Dans le cas des parents de ces enfants de Sonia et de Jeannette, il se trouve que leur état de santé soit affecté par une maladie. Il semblerait que tout espoir de surmonter cette détresse s’amincit avec le temps. Donc, le départ vers le séjour des morts apparait inévitable. Or, en Haïti, le système de protection de l’enfant est en défaillance et n’arrive pas à gagner la confiance de la population. Ces parents ont compris que dans l’état actuel des choses, ils ne doivent pas se permettre de rester indifférents face à l’avenir de leurs enfants, et que seule des initiatives personnelles peuvent leur garantir la tranquillité d’esprit tant recherchée. Dans cette dynamique, l’option de ‘don d’enfants’ a gagné le dessus. Mais, cette décision est prise dans une optique bien spécifique : celle de donner aux enfants un environnement stable et sécurisant, capable de favoriser le développement global de l’enfant. D’où le choix des amies personnelles. Mais cet acte témoigne également un certain niveau de confiance mutuelle existant dans les relations d’amitié entre les deux intéressés. Une confiance qui apporte de la satisfaction et un sentiment de joie chez le donataire désigné :

C’est vraiment génial, parce qu’ils ont beaucoup de confiance en moi. Ils me font confiance. C’est comme si leurs enfants sont entre les mains de madame Roseline, ils n’auront du tout pas de problème.

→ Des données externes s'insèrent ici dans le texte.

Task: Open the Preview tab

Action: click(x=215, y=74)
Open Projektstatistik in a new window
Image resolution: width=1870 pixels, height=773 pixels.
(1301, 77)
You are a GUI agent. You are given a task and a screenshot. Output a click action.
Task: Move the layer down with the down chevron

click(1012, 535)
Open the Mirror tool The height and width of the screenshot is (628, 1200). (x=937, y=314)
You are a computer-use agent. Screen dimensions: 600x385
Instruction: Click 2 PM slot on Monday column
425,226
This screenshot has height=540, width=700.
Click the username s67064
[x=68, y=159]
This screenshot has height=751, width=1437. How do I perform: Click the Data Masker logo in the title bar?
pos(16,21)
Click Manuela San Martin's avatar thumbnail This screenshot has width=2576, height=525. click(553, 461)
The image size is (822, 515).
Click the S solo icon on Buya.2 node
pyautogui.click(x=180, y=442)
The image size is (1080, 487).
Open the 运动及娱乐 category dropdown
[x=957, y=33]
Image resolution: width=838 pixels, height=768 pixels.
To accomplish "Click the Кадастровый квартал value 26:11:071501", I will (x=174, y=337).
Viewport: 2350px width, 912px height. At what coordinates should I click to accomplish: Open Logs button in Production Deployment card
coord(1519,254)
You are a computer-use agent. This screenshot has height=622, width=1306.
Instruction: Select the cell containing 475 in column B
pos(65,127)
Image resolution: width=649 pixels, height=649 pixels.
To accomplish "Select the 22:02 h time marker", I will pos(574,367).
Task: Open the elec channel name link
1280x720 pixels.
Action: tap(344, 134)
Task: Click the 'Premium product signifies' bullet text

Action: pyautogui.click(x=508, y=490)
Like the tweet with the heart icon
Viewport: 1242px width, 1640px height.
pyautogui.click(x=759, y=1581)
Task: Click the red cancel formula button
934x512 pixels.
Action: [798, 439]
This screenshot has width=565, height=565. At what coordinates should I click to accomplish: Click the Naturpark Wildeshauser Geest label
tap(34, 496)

C’est comme s’ils étaient chez eux (Sonia).

Ce qu’on a pu remarquer dans le cadre de cette forme de circulation d’enfants, bien qu’il s’agisse d’un don, la transaction se réalise entre des amis de confiance. Or, en adoption internationale, le don est généralement fait à un inconnu. Ce qui réduit de manière

considérable la possibilité de percevoir la capacité de l’adoptant à développer des relations émotionnelles et sociale sécuritaire à l’enfant. Par contre, en désignant un donataire ami, les parents biologiques ont probablement voulu s’attaquer à ce risque. De plus ce choix a l’avantage de permettre d’éviter la rupture des liens de filiation avec l’enfant et de le garder dans la famille élargie.